■ **Exercício**
Segundo o trecho sobre a obra de Mário Quintana, qual é o título do primeiro livro de poesias do autor e em que ano ele foi publicado?

■ **Trecho**
::::::::

Georgina Albuquerque
Uma reflexão sobre a obra de Mário
Quintana ( I )
A leitura dos livros de Mário
Quintana assemelha-se a uma conversa de fim de tarde, com direito a
cantos de cigarra e pássaros sobrevoando as árvores da calçada em
frente. Mais do que isso, sugere uma inteligente cumplicidade,
explicitada nas suas delicadas e argutas lições de vida.
"Não te abras com teu amigo
Que ele outro amigo tem
E o amigo de teu amigo
Possui amigos também".
(Espelho Mágico – 1948)
Vários jornais de Porto Alegre
foram beneficiados com a participação ativa do autor em seu quadro.
Excelente tradutor, trabalhou sobre as obras de Proust, Voltaire,
Balzac, Maupassant, Virginia Woolf, Charles Morgan, entre outros.
Após haver participado da Revolução de 1930, o gaúcho de Alegrete
mudou-se para o Rio de Janeiro. Por ocasião de seu retorno ao Rio
Grande do Sul trabalhou na Livraria do Globo, tendo Érico Veríssimo
como diretor. O seu primeiro livro de poesias, intitulado “A Rua dos
Cataventos”, data de 1940, quando contava com 36 anos de idade.
A poesia, para Quintana, possuía
um sentido vital, quase sagrado. Seguiria uma trajetória própria,
sem maiores pretensões agregadas. Daí seu engajamento num trabalho
coerente com o seu espírito criativo e argumentador. Em seu livro "A
vaca e o Hipografo" (1977), afirma: "Eu acho que todos deveriam
fazer versos. Ainda que saiam maus. É preferível para a alma humana
fazer maus versos, a não fazer nenhum. O exercício da arte poética é
sempre um esforço de superação e, assim, o refinamento do estilo
acaba trazendo a melhoria da alma”.
Quando lhe pediam que falasse
sobre sua vida, o poeta não disfarçava o seu desagrado: "Bem... eu
sempre achei que toda confissão não transfigurada pela arte é
indecente. Minha vida está nos meus poemas, meus poemas sou eu
mesmo, nunca escrevi uma vírgula que não fosse uma confissão".
"O poema
essa estranha máscara
mais verdadeira do que a própria face"
(80 Anos de Poesia, l986)
O interessante com relação à obra
de Quintana é a sua natureza múltipla. Apesar da postura crítica e
da ironia refinada, há uma ternura explícita coexistindo, assim como
uma envolvente honestidade conceitual.
"Se eu amo meu semelhante? Sim. Mas onde
encontrar meu semelhante?”
(Exame de Consciência - Caderno H /
l973)
As suas poesias, aparentemente
simples, trazem a complexidade de quem viveu intensamente o
sentimento de mundo. A vasta percepção possibilita uma engenharia
sólida no que toca à compreensão da natureza humana. Convicto com
relação a sua capacidade criadora, manteve-se distante dos modismos
literários, cultuando forte independência com relação a qualquer
tipo de classificação que viesse a rotulá-lo, ou à sua obra. Esse
individualismo creditou-lhe um orgulho persistente, haja vista a sua
autenticidade, instigando-lhe a dividir grandes lições de vida com o
leitor que vier a prestigiá-lo.

::::::::

■ **Dados brutos**
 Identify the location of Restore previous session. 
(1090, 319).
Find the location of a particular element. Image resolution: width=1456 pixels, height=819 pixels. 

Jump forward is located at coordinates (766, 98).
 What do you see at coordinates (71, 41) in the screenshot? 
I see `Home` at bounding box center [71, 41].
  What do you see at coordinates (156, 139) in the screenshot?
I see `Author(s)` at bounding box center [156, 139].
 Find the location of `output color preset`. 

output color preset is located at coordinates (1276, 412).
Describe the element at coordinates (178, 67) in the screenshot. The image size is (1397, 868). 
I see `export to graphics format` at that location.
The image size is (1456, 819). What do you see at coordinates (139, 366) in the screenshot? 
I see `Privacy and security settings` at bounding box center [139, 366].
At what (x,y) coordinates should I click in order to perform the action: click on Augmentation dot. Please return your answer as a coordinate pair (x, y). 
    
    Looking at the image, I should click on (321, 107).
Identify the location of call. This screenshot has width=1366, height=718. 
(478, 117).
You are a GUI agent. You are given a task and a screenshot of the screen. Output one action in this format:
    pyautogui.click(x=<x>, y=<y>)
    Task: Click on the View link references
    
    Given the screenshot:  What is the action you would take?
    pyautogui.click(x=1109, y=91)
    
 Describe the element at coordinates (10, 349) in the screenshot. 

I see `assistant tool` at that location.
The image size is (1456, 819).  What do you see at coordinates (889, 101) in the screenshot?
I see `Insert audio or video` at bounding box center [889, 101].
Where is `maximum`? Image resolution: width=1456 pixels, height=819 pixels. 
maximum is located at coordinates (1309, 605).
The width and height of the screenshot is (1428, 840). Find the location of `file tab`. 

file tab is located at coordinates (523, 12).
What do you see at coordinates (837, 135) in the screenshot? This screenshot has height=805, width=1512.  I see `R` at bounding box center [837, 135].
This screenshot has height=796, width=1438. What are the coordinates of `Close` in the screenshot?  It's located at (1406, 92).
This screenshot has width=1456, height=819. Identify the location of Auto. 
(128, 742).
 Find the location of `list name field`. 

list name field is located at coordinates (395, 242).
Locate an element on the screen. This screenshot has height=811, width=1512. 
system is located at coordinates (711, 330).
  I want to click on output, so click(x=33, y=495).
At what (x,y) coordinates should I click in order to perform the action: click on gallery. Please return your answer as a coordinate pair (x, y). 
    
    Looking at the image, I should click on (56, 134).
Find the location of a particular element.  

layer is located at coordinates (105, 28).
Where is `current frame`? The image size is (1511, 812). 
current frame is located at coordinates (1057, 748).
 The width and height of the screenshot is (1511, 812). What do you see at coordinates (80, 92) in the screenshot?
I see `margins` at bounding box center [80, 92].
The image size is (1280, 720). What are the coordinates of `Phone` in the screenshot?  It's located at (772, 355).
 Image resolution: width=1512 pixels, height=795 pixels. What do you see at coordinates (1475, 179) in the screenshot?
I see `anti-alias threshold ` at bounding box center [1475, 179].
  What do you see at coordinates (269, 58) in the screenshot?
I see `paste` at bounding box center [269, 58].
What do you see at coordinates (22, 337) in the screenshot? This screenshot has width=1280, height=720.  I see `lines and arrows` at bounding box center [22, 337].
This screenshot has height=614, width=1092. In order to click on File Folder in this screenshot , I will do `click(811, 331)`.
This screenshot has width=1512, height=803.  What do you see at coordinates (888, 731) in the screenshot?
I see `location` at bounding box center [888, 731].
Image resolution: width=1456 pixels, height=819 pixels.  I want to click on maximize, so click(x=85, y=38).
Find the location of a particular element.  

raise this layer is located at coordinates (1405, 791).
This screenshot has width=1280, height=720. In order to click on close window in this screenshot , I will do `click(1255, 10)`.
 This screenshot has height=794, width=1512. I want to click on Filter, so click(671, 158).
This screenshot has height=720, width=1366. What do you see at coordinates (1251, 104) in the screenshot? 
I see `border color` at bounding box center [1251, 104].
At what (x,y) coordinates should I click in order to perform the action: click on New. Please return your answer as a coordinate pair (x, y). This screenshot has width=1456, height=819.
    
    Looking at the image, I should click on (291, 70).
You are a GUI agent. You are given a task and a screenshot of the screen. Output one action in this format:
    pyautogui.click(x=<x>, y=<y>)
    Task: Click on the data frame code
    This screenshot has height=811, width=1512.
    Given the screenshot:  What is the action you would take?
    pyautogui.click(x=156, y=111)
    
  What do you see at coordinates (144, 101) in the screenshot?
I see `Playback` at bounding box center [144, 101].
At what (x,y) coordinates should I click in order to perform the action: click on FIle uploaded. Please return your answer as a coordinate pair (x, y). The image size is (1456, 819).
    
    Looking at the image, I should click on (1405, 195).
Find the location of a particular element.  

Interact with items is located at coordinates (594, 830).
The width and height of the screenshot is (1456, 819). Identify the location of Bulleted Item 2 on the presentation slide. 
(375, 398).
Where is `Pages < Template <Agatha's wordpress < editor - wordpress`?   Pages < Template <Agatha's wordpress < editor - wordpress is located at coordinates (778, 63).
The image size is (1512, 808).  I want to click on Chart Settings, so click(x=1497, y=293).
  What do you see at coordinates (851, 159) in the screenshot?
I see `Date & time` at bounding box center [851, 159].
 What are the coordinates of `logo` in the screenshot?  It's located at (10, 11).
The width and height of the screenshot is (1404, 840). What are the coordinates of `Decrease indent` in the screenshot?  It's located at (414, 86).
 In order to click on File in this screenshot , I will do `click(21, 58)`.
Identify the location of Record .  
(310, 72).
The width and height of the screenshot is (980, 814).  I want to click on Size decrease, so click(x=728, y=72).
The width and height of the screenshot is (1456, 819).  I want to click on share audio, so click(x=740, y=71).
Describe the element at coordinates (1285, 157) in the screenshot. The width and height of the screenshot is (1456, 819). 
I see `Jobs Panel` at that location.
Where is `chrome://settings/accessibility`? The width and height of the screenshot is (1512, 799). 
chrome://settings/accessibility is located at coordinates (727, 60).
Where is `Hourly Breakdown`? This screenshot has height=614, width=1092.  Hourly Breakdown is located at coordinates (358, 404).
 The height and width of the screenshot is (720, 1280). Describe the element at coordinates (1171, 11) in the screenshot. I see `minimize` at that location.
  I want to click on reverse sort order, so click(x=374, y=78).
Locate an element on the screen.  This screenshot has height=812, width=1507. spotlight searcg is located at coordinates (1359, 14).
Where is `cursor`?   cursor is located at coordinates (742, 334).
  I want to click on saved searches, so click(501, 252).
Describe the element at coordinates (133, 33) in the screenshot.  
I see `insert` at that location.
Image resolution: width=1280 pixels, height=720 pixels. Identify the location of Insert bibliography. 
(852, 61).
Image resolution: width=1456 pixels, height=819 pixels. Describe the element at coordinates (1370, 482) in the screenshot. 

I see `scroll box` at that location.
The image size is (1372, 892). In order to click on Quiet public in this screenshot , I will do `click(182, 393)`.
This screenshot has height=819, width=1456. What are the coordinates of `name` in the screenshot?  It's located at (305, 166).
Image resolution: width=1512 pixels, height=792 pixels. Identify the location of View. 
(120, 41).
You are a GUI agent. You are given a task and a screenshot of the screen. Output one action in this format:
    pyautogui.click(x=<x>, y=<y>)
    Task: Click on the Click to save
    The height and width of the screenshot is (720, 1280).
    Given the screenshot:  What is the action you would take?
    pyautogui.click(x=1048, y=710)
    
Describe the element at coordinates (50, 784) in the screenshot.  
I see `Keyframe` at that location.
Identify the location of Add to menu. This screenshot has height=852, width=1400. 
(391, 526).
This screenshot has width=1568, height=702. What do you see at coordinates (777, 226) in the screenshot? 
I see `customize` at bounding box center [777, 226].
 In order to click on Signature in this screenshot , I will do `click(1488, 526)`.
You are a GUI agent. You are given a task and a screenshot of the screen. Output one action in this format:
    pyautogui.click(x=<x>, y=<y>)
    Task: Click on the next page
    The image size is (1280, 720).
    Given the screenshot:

::::::::

■ **Resposta escrita**
O primeiro livro de poesias de Quintana é "A Rua dos Cataventos", de 1940.